Geschwisterstreit

Dauernd Zoff?

Streit unter Geschwistern - und wie Eltern damit umgehen können.
Geschwisterstreit

Wo es mehr als ein Kind in der Familie gibt, da ist auch der Streit unter Geschwistern nicht weit. Doch was tun, wenn die Kinder sich permanent zoffen? Wie viel Streit darf sein - wie viel Streit muss vielleicht sogar sein? Welche Botschaft an die Eltern liegt im Streit der Kinder? Wie können Eltern mit dem Zoff im Kinderzimmer hilfreich umgehen? - Die vierfache Mutter Karin Vorländer hat sich auf die Suche nach Ursachen und Antworten gemacht.

Sie stritten schon ehe sie geboren wurden. Wer würde zuerst das Licht der Welt erblicken? Im Kampf um die Liebe der Eltern suchte sich dann suchte sich jeder der beiden seine eigene Rolle: Der eine als sanfter Muttersohn, der andere wurde als Draufgänger der Favorit des Vaters. Ihre Konkurrenz um Vorherrschaft, Liebe und Besitz entzweite sie als junge Männer so sehr, dass nur die Flucht des einen vor dem anderen Schlimmeres verhinderte. Ihre erbitterte Feindschaft überwanden sie erst als sie längst erwachsen waren - und trotz Versöhnung gab es für sie es nur ein Leben auf Abstand. Die Rede ist von den biblischen Zwillingen Jakob und Esau (1. Mose 25-33).

Streit unter Geschwistern ist auch in der Bibel kein Tabu-Thema. Im Gegenteil. Schon auf den ersten Seiten wird von Kain erzählt, der im Kampf um die Gunst Gottes sogar zum Mörder an seinem Bruder wird. Und auch die Geschichte von Joseph und seinen Brüdern weiss von Streit, Missgunst und Hass. Sie beschönigt den Anteil nicht, den der Vater an diesem Streit hat: Denn er zieht seine beiden Jüngsten ganz offensichtlich den anderen Söhnen vor.

Zum Glück sind nicht alle Auseinandersetzungen unter Geschwistern so dramatisch wie die, die in der Bibel erzählt werden. Aber Rangeleien, Aggressionen, Zickerein, verbale Attacken und auch handgreifliche Auseinandersetzungen unter Geschwistern verunsichern und nerven viele Eltern. "Was haben wir bloss falsch gemacht?", fragen sie. "Vermutlich weniger als Sie denken", antwortet Familientherapeutin Renate Lang dann oft. "Geschwister zu haben, das ist die elementarste Konkurrenzsituation, die wir erleben. Der Mensch bekommt nie wieder eine so harte Konkurrenz - und je geringer der Altersunterschied zwischen den Geschwistern ist, desto heftiger wird sie ausgelebt."

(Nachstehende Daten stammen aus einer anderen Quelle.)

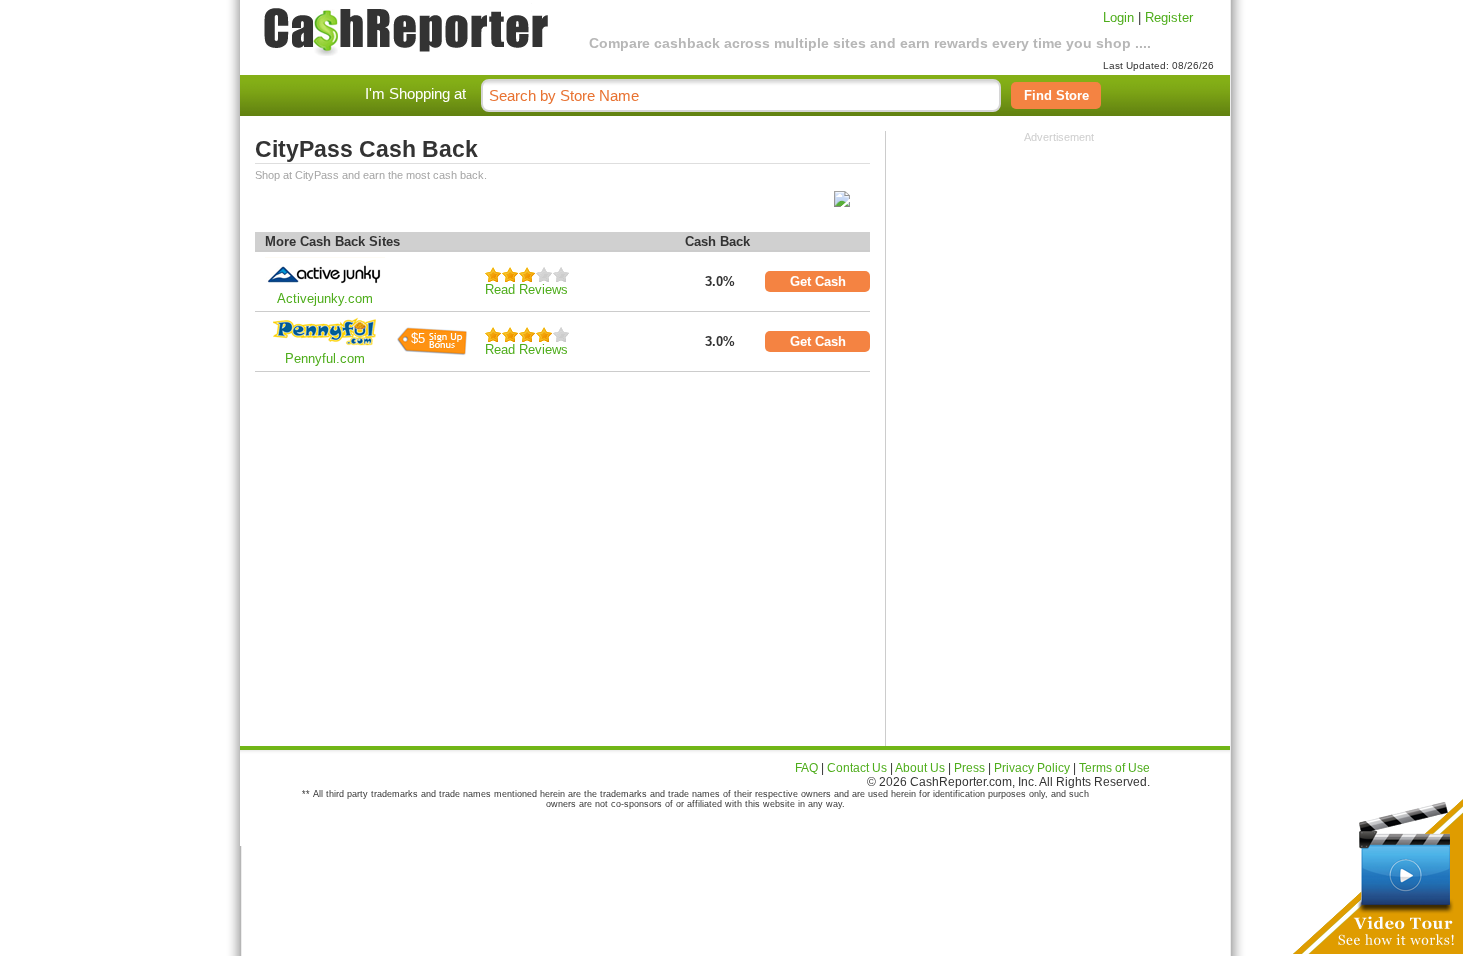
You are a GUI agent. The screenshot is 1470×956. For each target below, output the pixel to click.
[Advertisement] (1059, 268)
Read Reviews (526, 289)
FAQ (806, 768)
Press (969, 768)
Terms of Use (1114, 768)
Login (1118, 17)
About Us (920, 768)
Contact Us (857, 768)
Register (1169, 17)
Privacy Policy (1032, 768)
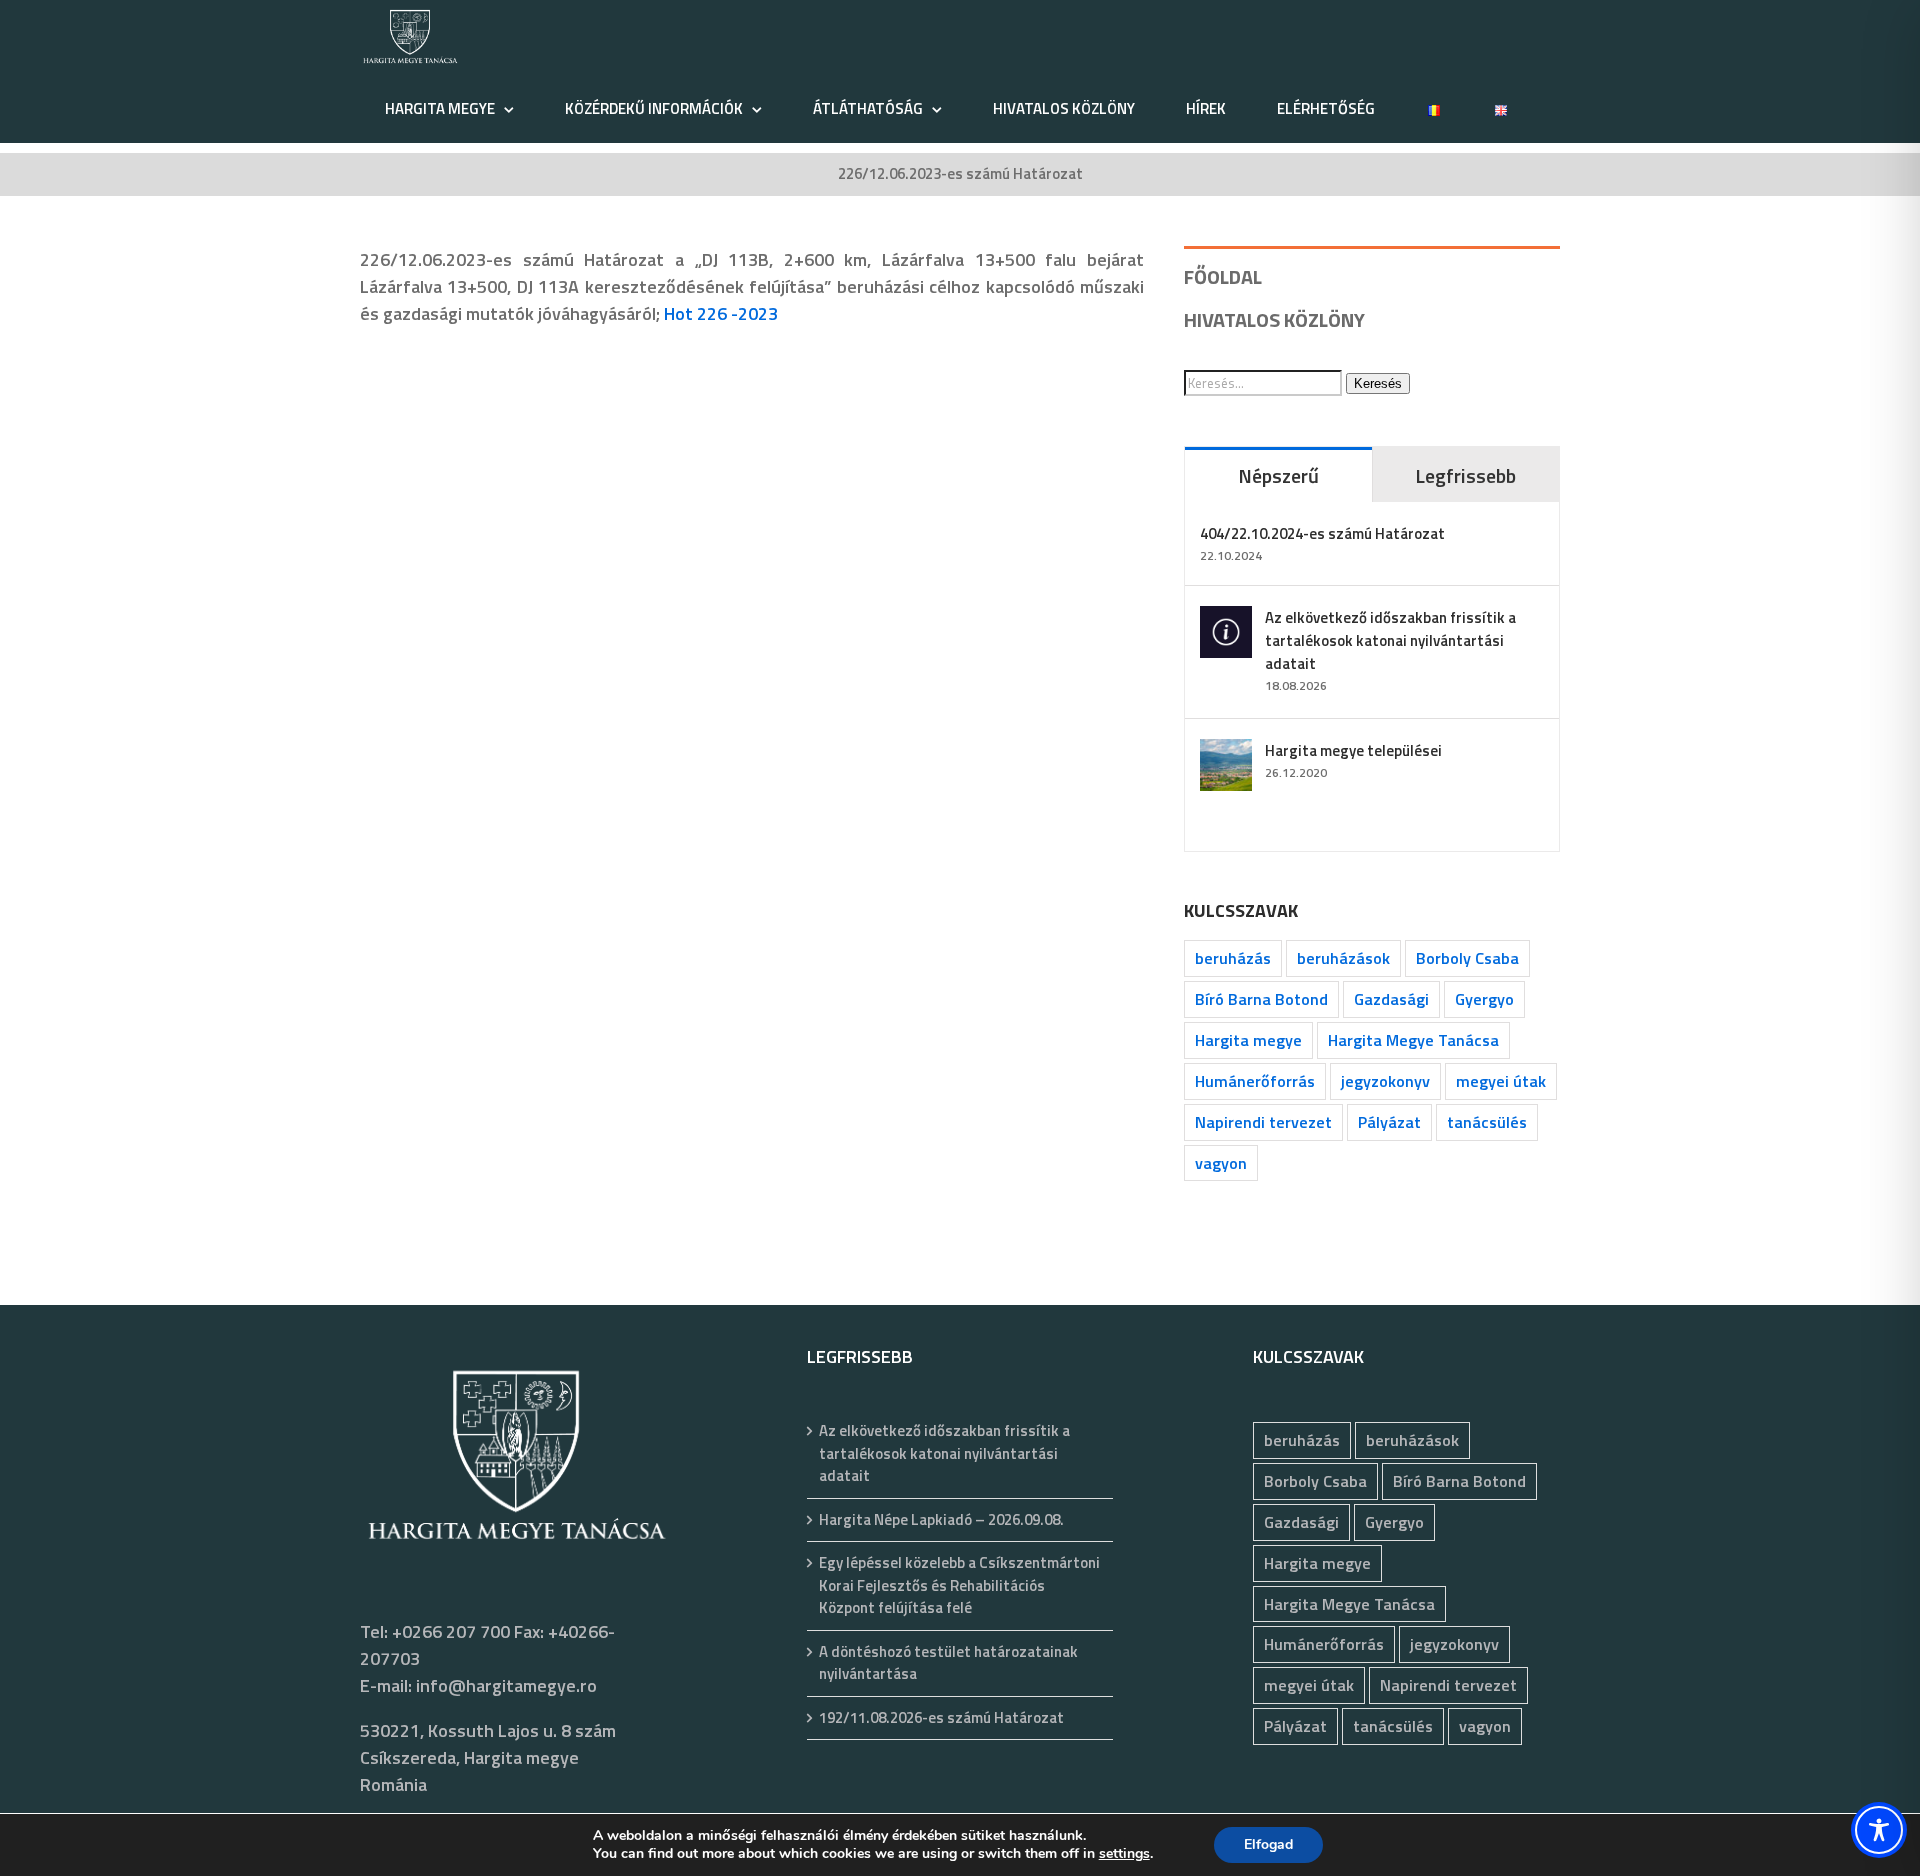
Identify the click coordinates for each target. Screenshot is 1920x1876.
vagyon (1221, 1163)
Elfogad (1268, 1844)
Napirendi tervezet (1263, 1122)
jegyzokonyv (1385, 1081)
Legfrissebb (1465, 475)
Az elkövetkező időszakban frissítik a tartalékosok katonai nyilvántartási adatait (1390, 640)
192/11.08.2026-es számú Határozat (941, 1718)
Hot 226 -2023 (721, 313)
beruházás (1233, 958)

Nicht sofort in die Schiedsrichterrolle schlüpfen

Oft steckt hinter dem Streit der unbewusste Versuch der Kinder, herauszufinden, mit welcher Strategie sich die Aufmerksamkeit der Eltern erringen lässt. Wenn Kinder streiten, dann versuchen sie oft, die Eltern zum Schiedsrichter zu machen und zu sehen, wessen Partei sie ergreifen. "Verweigern Sie die Schiedsrichterrolle", rät Renate Lang, die auch aus der Erfahrung mit den eigenen drei Kindern weiss, dass sich der genaue Hergang in den seltensten Fällen rekonstruieren lässt. "Meine Frage an die Streithähne: ‚Und was soll ich jetzt tun?', hat oft Wunder gewirkt", erinnert sie sich.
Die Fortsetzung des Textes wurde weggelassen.